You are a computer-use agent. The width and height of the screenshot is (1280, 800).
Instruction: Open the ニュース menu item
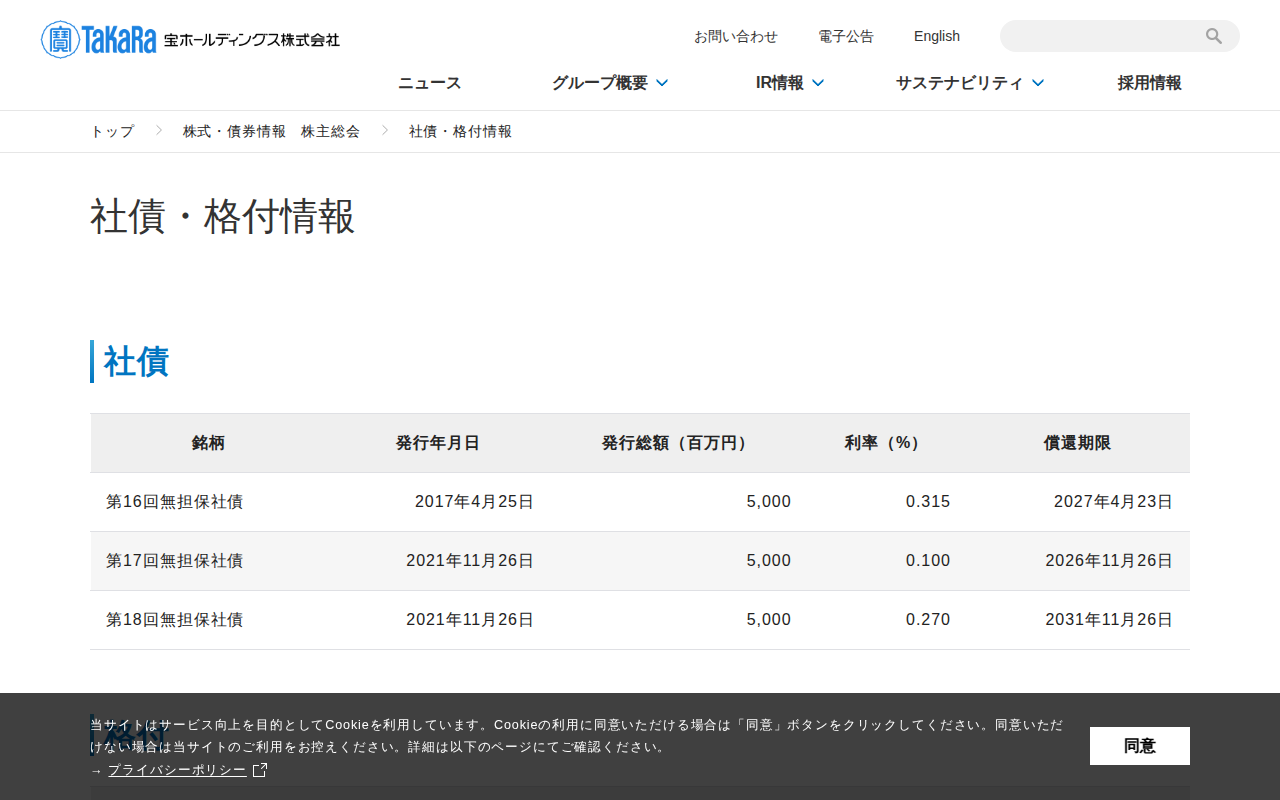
...
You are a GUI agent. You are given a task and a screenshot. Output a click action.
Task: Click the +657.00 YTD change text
--
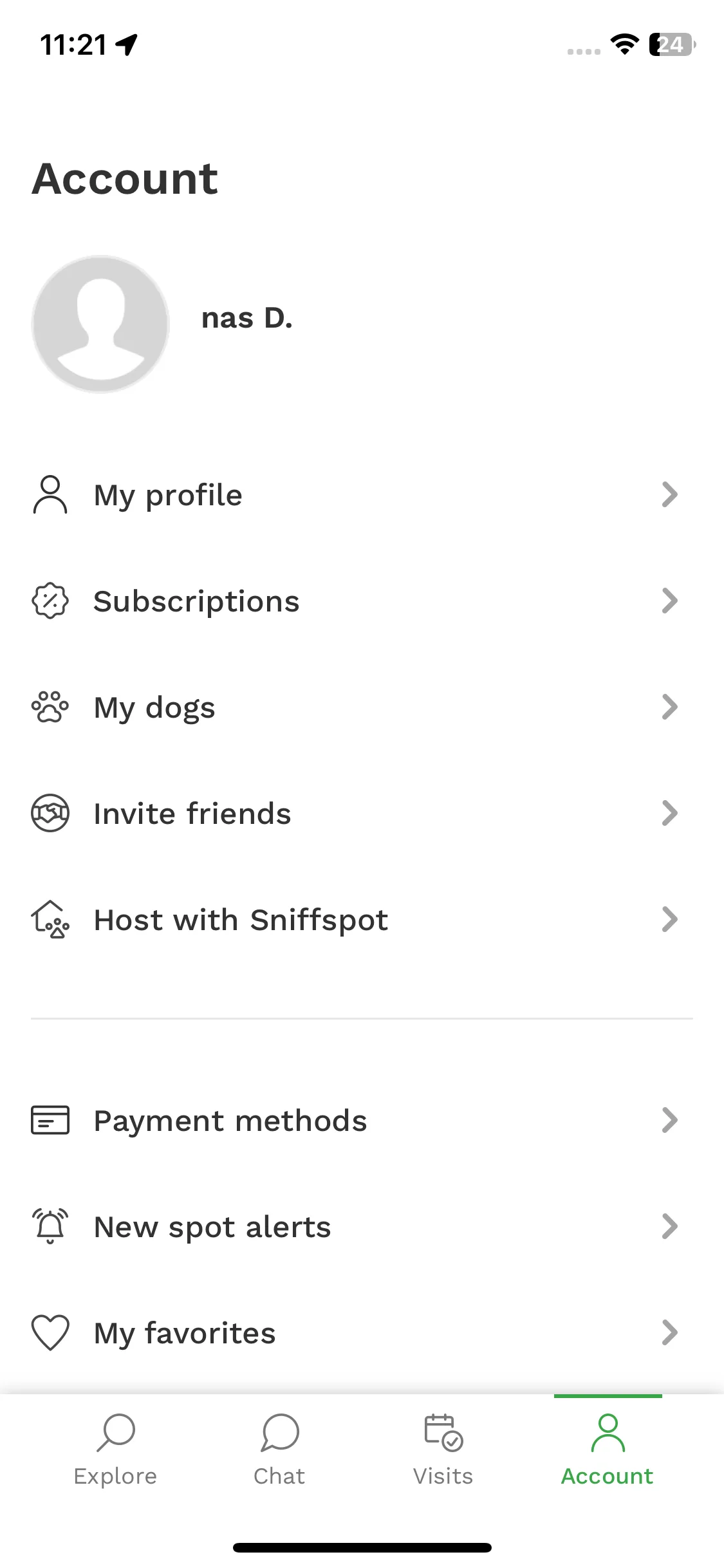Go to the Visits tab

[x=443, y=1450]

→ PROBLEM STATEMENT
Go through the listing above and work out how many lines contain the string "screenshot". Reply with the number alone.

→ FINISHED EXERCISE
2